You need to provide:

• The data (values to store)

• The dimensions (size in each direction — rows, columns, layers, etc.)

Syntax:

array(data, dim = c(row, column, layer, ...))

Example – 2D Array (Matrix)

# Create a 2x3 array

my_array <- array(c(1, 2, 3, 4, 5, 6), dim = c(2, 3))

print(my_array)

Output:

[,1] [,2] [,3]

[1,] 1 3 5
[2,] 2 4 6

Explanation:

• The array has 2 rows and 3 columns.

• The data fills column-wise by default (R fills columns first, not rows).

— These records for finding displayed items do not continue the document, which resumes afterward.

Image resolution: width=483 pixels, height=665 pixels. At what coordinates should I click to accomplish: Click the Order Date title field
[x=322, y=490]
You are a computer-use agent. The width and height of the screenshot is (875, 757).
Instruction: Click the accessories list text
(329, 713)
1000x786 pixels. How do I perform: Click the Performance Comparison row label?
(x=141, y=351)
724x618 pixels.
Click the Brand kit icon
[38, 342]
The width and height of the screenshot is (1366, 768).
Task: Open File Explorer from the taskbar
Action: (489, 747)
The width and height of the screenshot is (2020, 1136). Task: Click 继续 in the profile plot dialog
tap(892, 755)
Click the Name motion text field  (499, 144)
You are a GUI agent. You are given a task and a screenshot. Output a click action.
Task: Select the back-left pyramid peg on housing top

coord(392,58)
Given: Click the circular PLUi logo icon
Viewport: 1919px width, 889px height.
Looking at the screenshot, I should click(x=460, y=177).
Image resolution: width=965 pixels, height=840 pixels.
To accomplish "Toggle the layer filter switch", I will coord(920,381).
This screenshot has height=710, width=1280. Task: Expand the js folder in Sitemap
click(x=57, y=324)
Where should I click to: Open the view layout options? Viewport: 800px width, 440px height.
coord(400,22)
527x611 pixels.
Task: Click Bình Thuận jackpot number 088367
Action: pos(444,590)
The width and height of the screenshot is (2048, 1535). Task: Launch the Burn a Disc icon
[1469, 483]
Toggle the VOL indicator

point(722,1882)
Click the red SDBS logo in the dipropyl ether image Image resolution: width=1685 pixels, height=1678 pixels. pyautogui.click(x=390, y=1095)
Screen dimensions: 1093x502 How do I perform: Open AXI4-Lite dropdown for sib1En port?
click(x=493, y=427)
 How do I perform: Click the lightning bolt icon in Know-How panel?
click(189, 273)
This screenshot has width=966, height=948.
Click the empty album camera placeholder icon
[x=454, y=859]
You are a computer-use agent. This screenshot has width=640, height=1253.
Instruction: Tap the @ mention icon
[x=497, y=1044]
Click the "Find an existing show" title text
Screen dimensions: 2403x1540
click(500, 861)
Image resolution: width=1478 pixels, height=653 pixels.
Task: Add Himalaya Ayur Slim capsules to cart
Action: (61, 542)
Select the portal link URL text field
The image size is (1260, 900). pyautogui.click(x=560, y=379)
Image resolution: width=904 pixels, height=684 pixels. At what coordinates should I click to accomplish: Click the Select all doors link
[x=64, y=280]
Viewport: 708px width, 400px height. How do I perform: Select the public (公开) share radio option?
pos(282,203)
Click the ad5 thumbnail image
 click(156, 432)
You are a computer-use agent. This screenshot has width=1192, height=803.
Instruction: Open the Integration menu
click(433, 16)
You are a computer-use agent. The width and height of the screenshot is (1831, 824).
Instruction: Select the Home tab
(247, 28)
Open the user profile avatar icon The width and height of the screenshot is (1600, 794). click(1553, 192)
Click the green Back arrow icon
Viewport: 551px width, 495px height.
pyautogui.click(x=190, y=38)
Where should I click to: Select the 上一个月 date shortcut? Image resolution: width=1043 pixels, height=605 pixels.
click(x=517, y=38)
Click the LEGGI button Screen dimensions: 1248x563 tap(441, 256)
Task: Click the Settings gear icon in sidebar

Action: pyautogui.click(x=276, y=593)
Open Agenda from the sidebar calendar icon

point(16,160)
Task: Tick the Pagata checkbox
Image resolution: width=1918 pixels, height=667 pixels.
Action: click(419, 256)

3. Accessing Elements in an Array

You can access array elements using square brackets [ ].

Syntax:

array_name[row, column, layer]

If it’s a 2D array (matrix), just use row and column.

Example

# Access element in row 1, column 2

my_array[1, 2]

Output:

[1] 3

Explanation:
Row = 1, Column = 2 → Value = 3

Modify an Element

my_array[1, 2] <- 10

print(my_array)

Output:

[,1] [,2] [,3]

[1,] 1 10 5

[2,] 2 4 6

The value in row 1, column 2 is changed to 10.


4. Creating a 3D Array

A 3D array can be visualized as multiple 2D matrices (layers) stacked together.

Example – 3D Array

# Create a 2x3x2 array

my_3d_array <- array(c(1:12), dim = c(2, 3, 2))

print(my_3d_array)

Output:

,,1

[,1] [,2] [,3]

[1,] 1 3 5

[2,] 2 4 6

,,2

[,1] [,2] [,3]

[1,] 7 9 11

[2,] 8 10 12

Explanation:

• 2 rows

• 3 columns

• 2 layers
→ Total elements = 2 × 3 × 2 = 12

Layer 1 contains elements 1–6, and layer 2 contains 7–12.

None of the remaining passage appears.